Il fenomeno dell’immigrazione è in atto da millenni, intere popolazioni, o sotto la pressione delle conseguenze delle guerre, o delle pestilenze o della scarsità di cibo, hanno percorso a volte migliaia di chilometri insediandosi in terre lontanissime dal paese d’origine. Si può constatare, ad esempio, che in Europa esistono due popolazioni, gli ungheresi e i finlandesi, accomunati da una base linguistica comune, definita Ugrofinnica, che per struttura linguistica e lessico non ha nulla a che vedere con alcuna delle lingue dell’Europa, definita familiarmente come l’area geografica “dall’Atlantico agli Urali”.
Altra considerazione è che le popolazioni che si spostano in toto mantengono una propria organizzazione interna, propri ricordi, propri credi religiosi e proprie leggi, perciò, troppo spesso attraverso guerre, occupano un territorio e proclamano l’esistenza di un nuovo Stato.
Diverso è il caso in cui i flussi migratori sono di gruppi non estesi, suddivisi nel tempo e nello spazio e se anche provengono dalle stesse aree geografiche sono gruppi senza alcun contatto tra di loro.

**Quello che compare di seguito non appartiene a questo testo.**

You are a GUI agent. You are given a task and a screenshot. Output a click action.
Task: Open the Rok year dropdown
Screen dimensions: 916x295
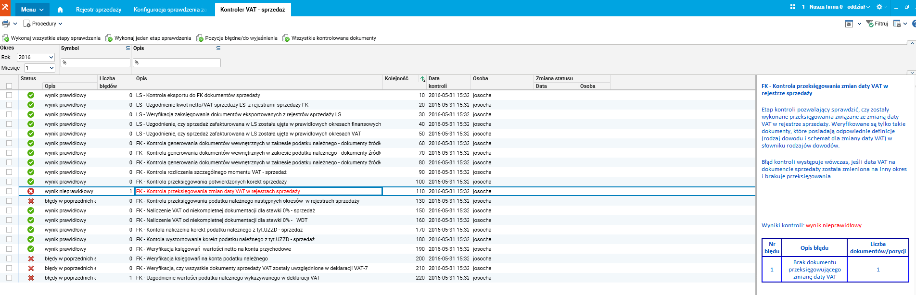coord(36,57)
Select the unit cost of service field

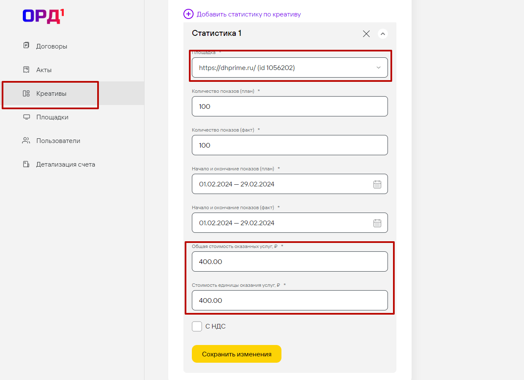pos(290,300)
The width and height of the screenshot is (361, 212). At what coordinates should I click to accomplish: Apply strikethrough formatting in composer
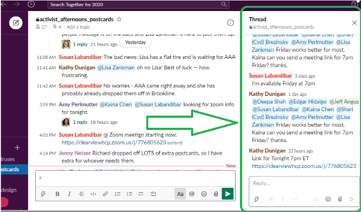point(81,194)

Ad esempio tra un tibetano e un indiano che vivono sullo stesso meridiano in India, ma uno al di sopra e l’altro al di sotto dell’equatore, c’è una distanza storica, di usi e costumi e di lingua più lontani della distanza che corre tra un norvegese e un italiano.
Tutto quanto ora scritto appare ovvio nella formulazione, ma quando si passa alla realtà ci si accorge che la popolazione in cui arrivano gli immigrati, essendo formata in stragrande maggioranza da donne e uomini di cultura “media”, senza attribuire alcun significato deteriore a questa accezione, ha una reazione spesso di fastidio, in casi estremi di netto rigetto verso gli immigrati.
Nel mondo occidentale un elevato numero di meritorie associazioni si occupano non soltanto di assistere gli immigrati e di procurare meccanismi di inserimento, ma anche di spiegare alle popolazioni autoctone, le ragioni effettive dell’emigrazione.
Una particolare difficoltà si incontra infatti nell’inserimento dei bambini nelle strutture scolastiche perché il bambino ad esempio, italiano da generazioni, non capisce perché il vicino di banco abbia la pelle scura o diversa da lui, essendo sano, mentre lui, se la sua pelle cambia colore è malato.
E’ dunque importante un libro come questo, scritto appassionatamente da un’insegnante che vive queste difficoltà in ogni ora di scuola, e nei contatti con le famiglie immigrate, è fondamentale che tale testo veda la luce e contribuisca non solo al dibattito culturale, ma allo sviluppo della società, che è da millenni caratterizzata dal crogiolo di lingue, tradizioni culturali e religiose differenti.
Differente, però, non deve essere contrapposto!
Si tratta, dunque, di unire senza separare, distinguere le singolarità senza annullarle, né confonderle: questa è la vera sfida che ci troviamo a fronteggiare responsabilmente come cittadini e come educatori della futura società.